In essence, object oriented database management systems (ODBMS) store objects and not data that exists in forms of real numbers, integers or strings. Objects basically comprise the following:

-    Attributes: These are the data forms that define the characteristics of an object. It may be simple or it may be reference to a complex object.
-    Method: These describe the behavior of an object and are what we formally call procedures or functions.

So that is how objects include both executable code and data. There are other traits of objects – for example if or not the methods can be accessed from outside the object. Another term that should be mentioned here is classes. Classes find use in object oriented programming to define the data and the ‘methods' that the object will have. A class is actually like a template to the object. It does not have any data or methods but can define the data and the methods that are within the object. The class is used to instantiate the object. Class may be used in object databases to recreate parts of the object that may not actually be inside the database. Methods may not be contained in the database and may be recreated by using a class.

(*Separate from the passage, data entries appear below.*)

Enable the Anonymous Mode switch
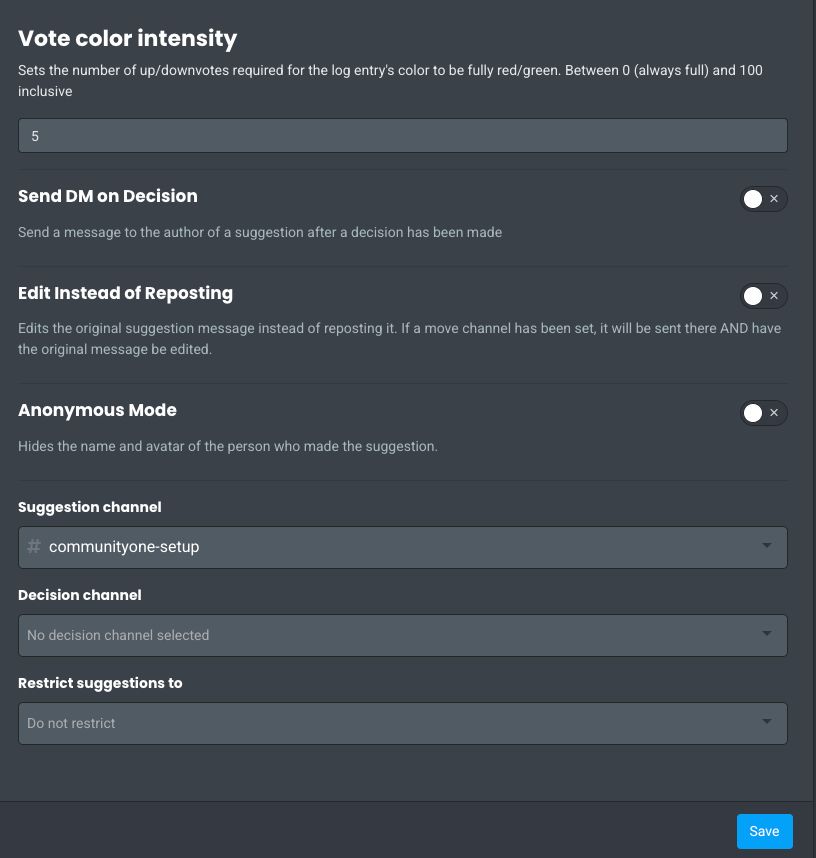This screenshot has height=858, width=816. pos(763,413)
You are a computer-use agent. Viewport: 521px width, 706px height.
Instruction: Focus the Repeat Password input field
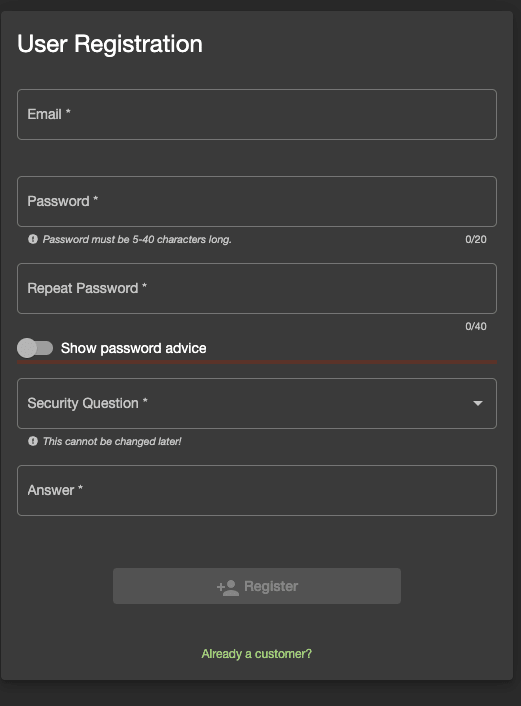coord(257,288)
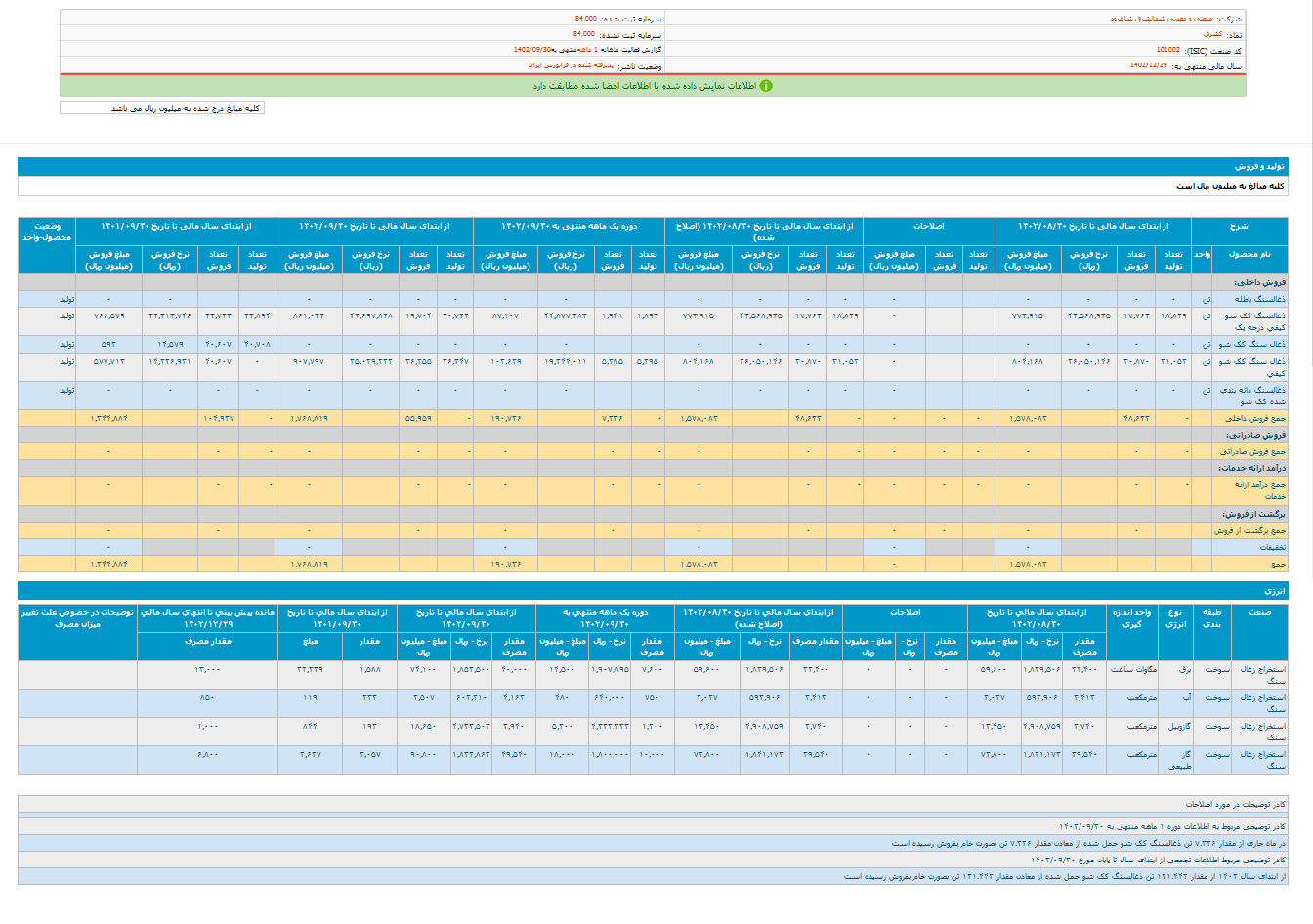Click the 'کادر توضیحات در مورد اصلاحات' box
The height and width of the screenshot is (924, 1313).
point(1235,804)
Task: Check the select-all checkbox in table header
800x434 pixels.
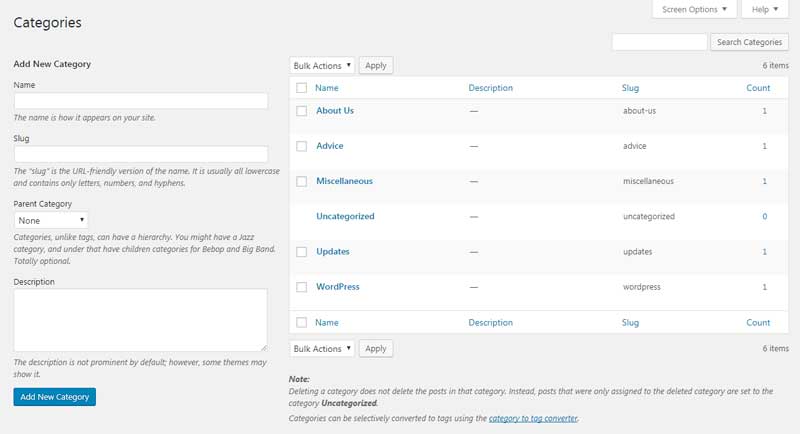Action: 302,88
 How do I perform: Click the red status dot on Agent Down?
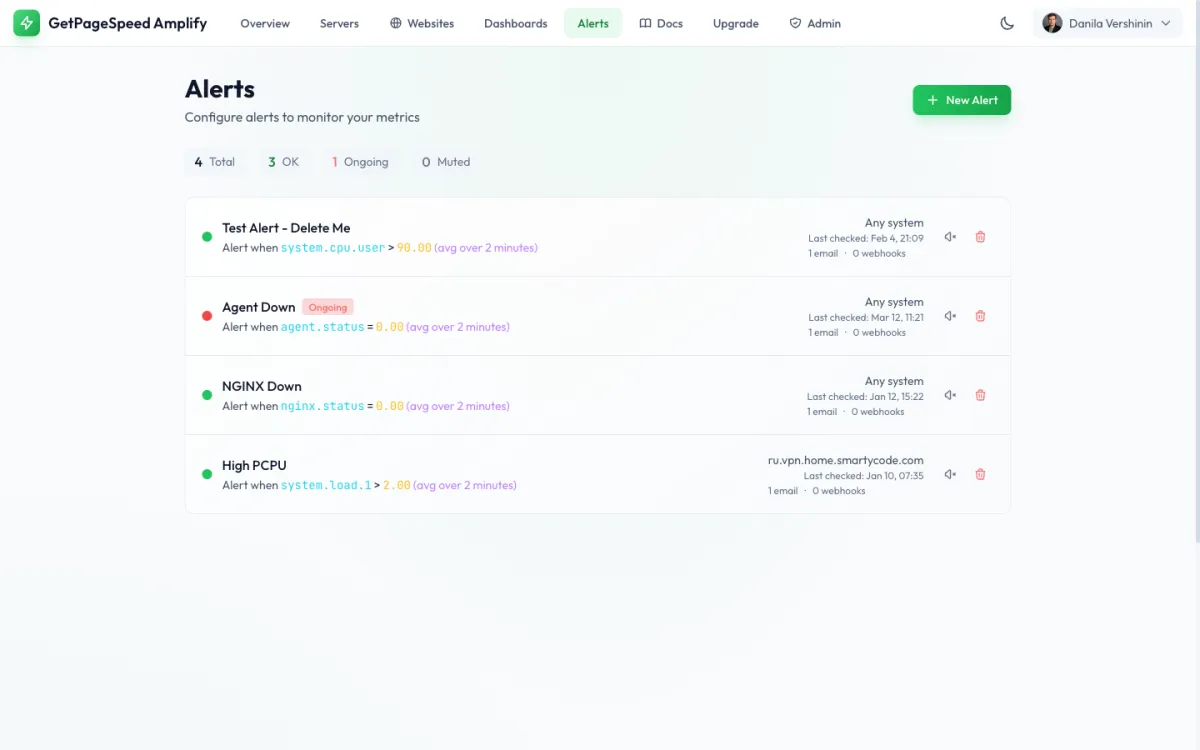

When to use an Object Database Management System

Object databases should be used when there is a business need of high performance with complex data. This includes many to many object relationship. We can explain this in further detail for clarity:

When you meet a business requirement, you make or save money in the process. In the context of object database management system high performance means that you can clearly see a performance improvement of between ten to a thousand times as compared to what is seen with a relational database management system. Lastly, you can be sure that you have multifaceted data if your data is like a connected graph like a bill of materials or a schema that has several intersection entities.  As an example you may have an automated stock trading application. The application gets a live supply of stock data. It utilizes that input with a historical database and applies an algorithm that establishes if any action should occur as per the live feed. The quicker the database search is, the shorter is the elapsed time between obtaining data from the live feed and establishing the appropriate action. Assuming that the algorithm is proper, this implies that the stock trading application will either help in making more money or make it possible to lose less money. Therefore, this is an example where there is a business need for high performance with complex data.

Object databases are good to work with:
 
•    CAS Applications
•    Multimedia Applications
•    Object schemes that change over time.
•    Commerce

The advantages of object database management systems over relational database management systems may be summarized as follows:

•    Objects don't need assembly and disassembly that saves coding time and execution time to assemble or disassemble objects.
•    There is less of paging
•    Navigation becomes simpler
•    There is better concurrency control - a hierarchy of objects can be locked.
•    Data model is based on the actual world.
•    It works nicely for distributed architectures.
•    There is less code needed when applications are object oriented.

Unlike what's believed, ODBMS products are not slow and can help you to achieve significant efficiency in using big data.